Por eso se debe desconfiar cuando se alaba tal o cual relato noir por su vocación social o política, y no por sus personajes, su ambiente o por su estilo (otro día hablaremos del estilo, si dios quiere). No leemos El Quijote para entender el siglo XVII español, ni para eso lo escribió Cervantes, como tampoco las novelas de Maigret las concibió Simenon para conocer la sociedad parisina (a veces la de provincias) de su época, sino para conocer los fondos y trasfondos del ser y del estar y del vivir y del morir humanos.
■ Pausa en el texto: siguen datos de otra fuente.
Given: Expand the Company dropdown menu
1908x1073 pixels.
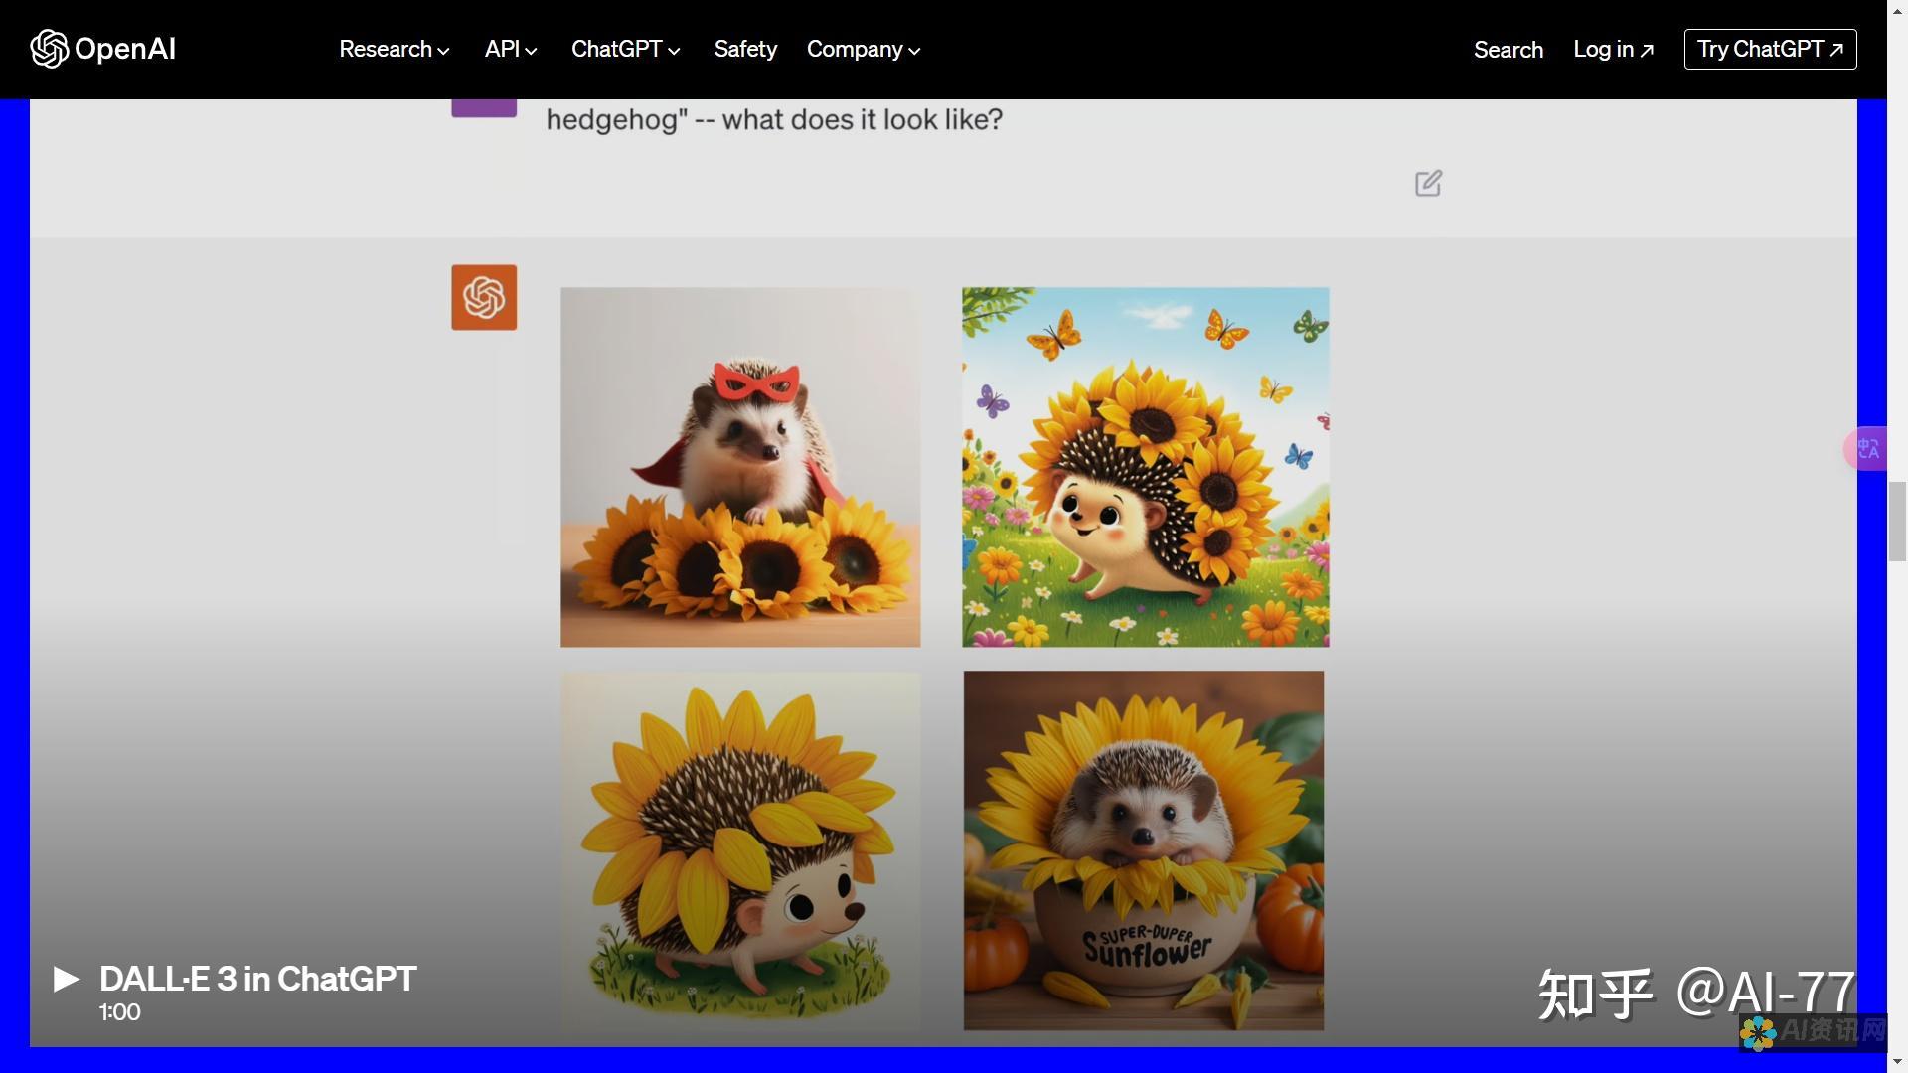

¿Qué ocurre cuando un relato de género se harta de política?: se hipertrofia y deviene insulso panfleto en un escritor mediano (a un gran escritor simplemente le sale una novela menor, como a Vázquez Montalbán en El quinteto de Buenos Aires). Otra cosa es que la cuestión política aparezca de fondo, sin protagonismo, imbricada en el ambiente y contribuyendo a potenciarlo, como en Luna caliente, de Mempo Giardinelli, en que la dictadura argentina ayuda a crear un ambiente de asfixia en los avatares del angustiado y prófugo protagonista.
Pero volviendo al inicio de esta entrada: ¿qué clase de denuncia social se puede esperar de un género en que la mayoría de las veces los protagonistas están uniformados y además se salen con la suya? ¿Es que no está claro que el inicio mismo de la historia en una novela negra se pone en marcha cuando orden social se rompe, y el resto no es sino la voluntad de restaurarlo, pues en ello precisamente descansa toda su esencial tensión narrativa?
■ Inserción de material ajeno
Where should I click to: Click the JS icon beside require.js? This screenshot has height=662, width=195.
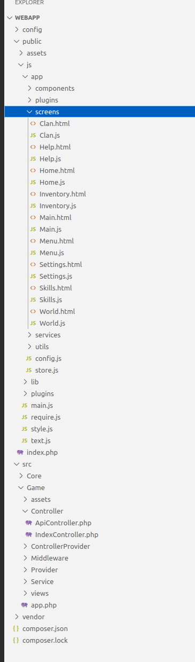pyautogui.click(x=25, y=417)
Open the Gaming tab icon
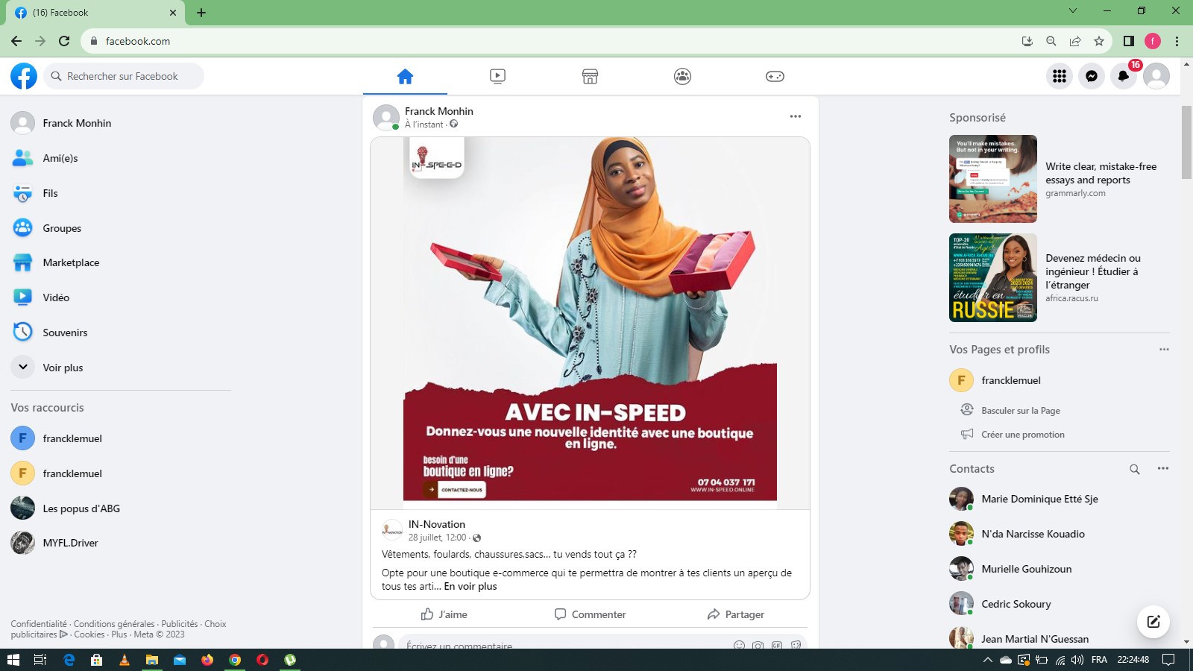Viewport: 1193px width, 671px height. coord(775,76)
Inquietante y sinuosa como el humo de un revolver (o de un cigarrillo)
Hace unos años, dentro de los actos de Getafe Negro, participé en una mesa redonda sobre novela negra. Recuerdo que se habló de la por entonces exitosa Los hombres que no amaban a las mujeres, de Stieg Larsson, la novela de género que más he oído vilipendiar entre colegas escritores (junto, vaya usted a saber por qué, con el Ulises de Joyce). Como saliera a colación el nombre de Larsson y de su novela y el tema de la crítica a la sociedad sueca, enseguida noté el rechazo en palabras y gestos de algunos de los presentes, en especial de alguien del público que levantó la mano para afirmar que Los hombres que no amaban a las mujeres no era tan siquiera novela de género, así que era mejor no hablar de ella. Y creo recordar que repliqué (aunque puede que no lo dijera tan claro, o incluso que sólo lo pensara: la memoria tiene su discurso y los hechos, los suyos), estoy casi seguro de que repliqué, porque ya lo tenía claro entonces, y en otra parte lo había puesto por escrito, que la novela de Larsson era con toda justicia una novela negra, no por su denuncia de ciertos oscuros aspectos de Suecia, ni por la trama, ni por la acción, sino, y aunque fuera sólo por ello, por la creación de un genuino personaje noir, más oscuro, potente y vivo que la trama; la asocial y justiciera Lisbeth Salander, un acierto pleno, un personaje perfectamente hijo de su tiempo y plenamente romántico en su solitaria y libérrima marginalidad.